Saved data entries

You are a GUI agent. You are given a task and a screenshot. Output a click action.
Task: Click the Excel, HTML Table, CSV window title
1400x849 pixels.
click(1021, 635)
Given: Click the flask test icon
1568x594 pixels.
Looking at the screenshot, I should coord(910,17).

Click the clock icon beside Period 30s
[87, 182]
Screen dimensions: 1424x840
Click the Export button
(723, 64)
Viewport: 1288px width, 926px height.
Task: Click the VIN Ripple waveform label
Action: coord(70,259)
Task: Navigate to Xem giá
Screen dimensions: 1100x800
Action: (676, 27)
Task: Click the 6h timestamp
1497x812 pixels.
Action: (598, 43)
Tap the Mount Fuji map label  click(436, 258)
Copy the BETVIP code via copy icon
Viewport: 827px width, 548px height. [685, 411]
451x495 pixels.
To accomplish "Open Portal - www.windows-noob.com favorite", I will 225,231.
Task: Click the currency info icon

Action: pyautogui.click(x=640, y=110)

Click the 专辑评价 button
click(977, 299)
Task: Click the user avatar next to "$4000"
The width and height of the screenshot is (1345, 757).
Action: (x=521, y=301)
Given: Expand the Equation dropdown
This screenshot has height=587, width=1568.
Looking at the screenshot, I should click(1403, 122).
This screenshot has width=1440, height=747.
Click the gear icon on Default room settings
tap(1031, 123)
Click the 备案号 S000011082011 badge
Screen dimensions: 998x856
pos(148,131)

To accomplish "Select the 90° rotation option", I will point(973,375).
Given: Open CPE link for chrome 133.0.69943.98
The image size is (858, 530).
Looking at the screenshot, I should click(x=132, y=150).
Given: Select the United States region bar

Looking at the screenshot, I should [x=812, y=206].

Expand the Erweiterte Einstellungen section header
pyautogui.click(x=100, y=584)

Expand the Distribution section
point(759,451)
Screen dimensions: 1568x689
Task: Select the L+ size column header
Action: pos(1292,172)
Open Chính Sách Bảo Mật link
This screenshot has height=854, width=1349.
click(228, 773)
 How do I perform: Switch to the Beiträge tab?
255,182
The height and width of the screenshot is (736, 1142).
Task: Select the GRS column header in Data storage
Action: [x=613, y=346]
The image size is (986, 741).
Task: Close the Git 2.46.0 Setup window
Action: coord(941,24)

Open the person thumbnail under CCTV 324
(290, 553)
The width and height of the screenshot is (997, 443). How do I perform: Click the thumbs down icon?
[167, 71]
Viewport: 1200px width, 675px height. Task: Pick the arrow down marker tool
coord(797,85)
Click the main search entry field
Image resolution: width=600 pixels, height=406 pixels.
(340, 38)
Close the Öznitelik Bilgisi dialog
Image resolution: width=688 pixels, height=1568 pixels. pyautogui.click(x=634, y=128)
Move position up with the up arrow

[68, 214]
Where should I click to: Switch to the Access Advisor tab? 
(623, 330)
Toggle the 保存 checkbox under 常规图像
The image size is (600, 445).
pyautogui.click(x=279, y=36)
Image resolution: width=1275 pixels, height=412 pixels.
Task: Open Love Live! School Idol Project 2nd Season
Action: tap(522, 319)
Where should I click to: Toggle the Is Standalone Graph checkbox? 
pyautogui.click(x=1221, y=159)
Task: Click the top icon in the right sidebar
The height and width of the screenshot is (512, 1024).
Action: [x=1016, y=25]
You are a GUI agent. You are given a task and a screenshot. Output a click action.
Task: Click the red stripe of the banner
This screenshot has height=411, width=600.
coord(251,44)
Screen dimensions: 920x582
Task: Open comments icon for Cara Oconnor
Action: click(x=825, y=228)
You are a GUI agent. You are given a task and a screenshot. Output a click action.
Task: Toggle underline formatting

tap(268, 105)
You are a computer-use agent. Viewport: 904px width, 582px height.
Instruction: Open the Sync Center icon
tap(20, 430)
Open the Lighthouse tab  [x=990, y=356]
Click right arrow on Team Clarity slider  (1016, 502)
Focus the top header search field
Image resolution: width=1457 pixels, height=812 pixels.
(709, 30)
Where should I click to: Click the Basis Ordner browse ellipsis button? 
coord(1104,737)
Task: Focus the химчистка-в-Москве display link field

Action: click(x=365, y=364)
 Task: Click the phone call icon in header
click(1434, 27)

▶ _WORK REQUEST_: Give back every line of the data above exactly as written.

▶ _ANSWER BOX_:
You are a GUI agent. You are given a task and a screenshot. Output a click action.
Task: Click the Excel, HTML Table, CSV window title
1400x849 pixels.
click(1021, 635)
Given: Click the flask test icon
1568x594 pixels.
Looking at the screenshot, I should coord(910,17).

Click the clock icon beside Period 30s
[87, 182]
Screen dimensions: 1424x840
Click the Export button
(723, 64)
Viewport: 1288px width, 926px height.
Task: Click the VIN Ripple waveform label
Action: coord(70,259)
Task: Navigate to Xem giá
Screen dimensions: 1100x800
Action: (676, 27)
Task: Click the 6h timestamp
1497x812 pixels.
Action: (598, 43)
Tap the Mount Fuji map label  click(436, 258)
Copy the BETVIP code via copy icon
Viewport: 827px width, 548px height. [685, 411]
451x495 pixels.
To accomplish "Open Portal - www.windows-noob.com favorite", I will 225,231.
Task: Click the currency info icon

Action: pyautogui.click(x=640, y=110)

Click the 专辑评价 button
click(977, 299)
Task: Click the user avatar next to "$4000"
The width and height of the screenshot is (1345, 757).
Action: (x=521, y=301)
Given: Expand the Equation dropdown
This screenshot has height=587, width=1568.
Looking at the screenshot, I should click(1403, 122).
This screenshot has width=1440, height=747.
Click the gear icon on Default room settings
tap(1031, 123)
Click the 备案号 S000011082011 badge
Screen dimensions: 998x856
pos(148,131)

To accomplish "Select the 90° rotation option", I will point(973,375).
Given: Open CPE link for chrome 133.0.69943.98
The image size is (858, 530).
Looking at the screenshot, I should click(x=132, y=150).
Given: Select the United States region bar

Looking at the screenshot, I should [x=812, y=206].

Expand the Erweiterte Einstellungen section header
pyautogui.click(x=100, y=584)

Expand the Distribution section
point(759,451)
Screen dimensions: 1568x689
Task: Select the L+ size column header
Action: pos(1292,172)
Open Chính Sách Bảo Mật link
This screenshot has height=854, width=1349.
click(228, 773)
 How do I perform: Switch to the Beiträge tab?
255,182
The height and width of the screenshot is (736, 1142).
Task: Select the GRS column header in Data storage
Action: [x=613, y=346]
The image size is (986, 741).
Task: Close the Git 2.46.0 Setup window
Action: coord(941,24)

Open the person thumbnail under CCTV 324
(290, 553)
The width and height of the screenshot is (997, 443). How do I perform: Click the thumbs down icon?
[167, 71]
Viewport: 1200px width, 675px height. Task: Pick the arrow down marker tool
coord(797,85)
Click the main search entry field
Image resolution: width=600 pixels, height=406 pixels.
(340, 38)
Close the Öznitelik Bilgisi dialog
Image resolution: width=688 pixels, height=1568 pixels. pyautogui.click(x=634, y=128)
Move position up with the up arrow

[68, 214]
Where should I click to: Switch to the Access Advisor tab? 
(623, 330)
Toggle the 保存 checkbox under 常规图像
The image size is (600, 445).
pyautogui.click(x=279, y=36)
Image resolution: width=1275 pixels, height=412 pixels.
Task: Open Love Live! School Idol Project 2nd Season
Action: tap(522, 319)
Where should I click to: Toggle the Is Standalone Graph checkbox? 
pyautogui.click(x=1221, y=159)
Task: Click the top icon in the right sidebar
The height and width of the screenshot is (512, 1024).
Action: [x=1016, y=25]
You are a GUI agent. You are given a task and a screenshot. Output a click action.
Task: Click the red stripe of the banner
This screenshot has height=411, width=600.
coord(251,44)
Screen dimensions: 920x582
Task: Open comments icon for Cara Oconnor
Action: click(x=825, y=228)
You are a GUI agent. You are given a task and a screenshot. Output a click action.
Task: Toggle underline formatting

tap(268, 105)
You are a computer-use agent. Viewport: 904px width, 582px height.
Instruction: Open the Sync Center icon
tap(20, 430)
Open the Lighthouse tab  [x=990, y=356]
Click right arrow on Team Clarity slider  (1016, 502)
Focus the top header search field
Image resolution: width=1457 pixels, height=812 pixels.
(709, 30)
Where should I click to: Click the Basis Ordner browse ellipsis button? 
coord(1104,737)
Task: Focus the химчистка-в-Москве display link field

Action: click(x=365, y=364)
 Task: Click the phone call icon in header
click(1434, 27)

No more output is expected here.